> **Problem overview**

"Quick, Draw!" was released as an experimental game to educate the public in a playful way about how AI works. The game prompts users to draw an image depicting a certain category, such as ”banana,” “table,” etc. The game generated more than 1B drawings, of which a subset was publicly released as the basis for this competition’s training set. That subset contains 50M drawings encompassing 340 label categories.

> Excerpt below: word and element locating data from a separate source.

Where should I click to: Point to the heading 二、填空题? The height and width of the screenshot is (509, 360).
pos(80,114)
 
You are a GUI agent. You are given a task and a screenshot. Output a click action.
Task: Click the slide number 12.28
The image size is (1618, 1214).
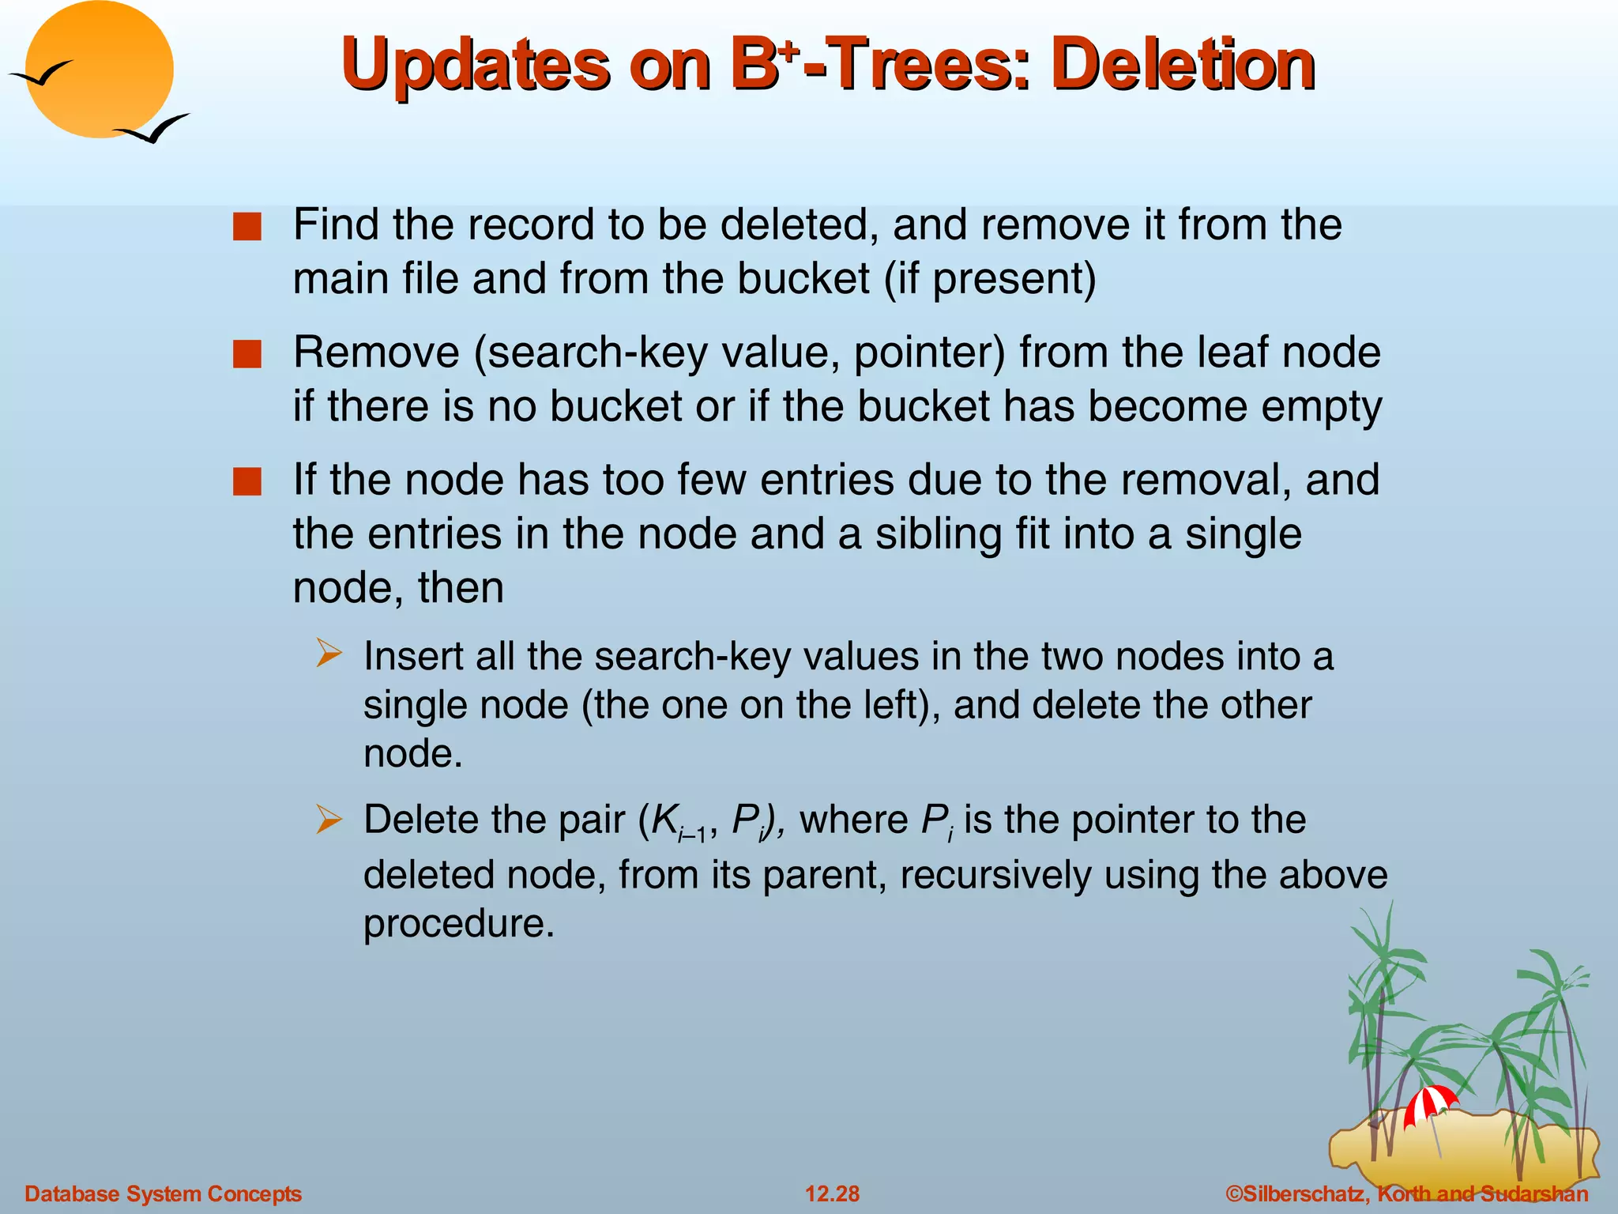click(832, 1193)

Sounds fun, right? Here's the challenge: since the training data comes from the game itself, drawings can be incomplete or may not match the label. You’ll need to build a recognizer that can effectively learn from this noisy data and perform well on a manually-labeled test set from a different distribution.

Your task is to build a better classifier for the existing Quick, Draw! dataset. By advancing models on this dataset, Kagglers can improve pattern recognition solutions more broadly. This will have an immediate impact on handwriting recognition and its robust applications in areas including OCR (Optical Character Recognition), ASR (Automatic Speech Recognition) & NLP (Natural Language Processing).

In [None]:
# import python standard library
import os

# import data manipulation library
import numpy as np
import pandas as pd

# import data visualization library
from tqdm import tqdm

> **Acquiring training and testing data**

We start by acquiring the training and testing datasets into Pandas DataFrames.

In [None]:
def csvload(file: str, nrows: int = None) -> pd.DataFrame:
    """ Return a loaded csv file. """
    
    return pd.read_csv('../input/train_simplified/' + file, nrows=nrows)

In [None]:
# class files and dictionary
files = sorted(os.listdir('../input/train_simplified/'), reverse=False)
class_dict = {file[:-4].replace(" ", "_"): i for i, file in enumerate(files)}

# data dimensions
num_shuffles = 100

In [None]:
# acquiring training and testing data
for i, file in tqdm(enumerate(files)):
    df_data = csvload(file, nrows=30000)
    df_data['shuffle'] = (df_data['key_id'] // 10 ** 7) % num_shuffles
    for k in range(num_shuffles):
        df_chunk = df_data[df_data['shuffle'] == k]
        if i == 0: df_chunk.to_csv('train_k%d.csv' %k, index=False)
        else: df_chunk.to_csv('train_k%d.csv' %k, header=False, index=False, mode='a')            

In [None]:
# shuffle and compress file
for k in tqdm(range(num_shuffles)):
    df_data = pd.read_csv('train_k%d.csv' %k)
    print(df_data.shape)
    df_data['rand'] = np.random.rand(df_data.shape[0])
    df_data = df_data.sort_values(['rand']).drop(['rand'], axis=1)
    df_data.to_csv('train_k%d.csv.gz' %k, index=False, compression='gzip')
    
    # memory clean-up
    os.remove('train_k%d.csv' %k)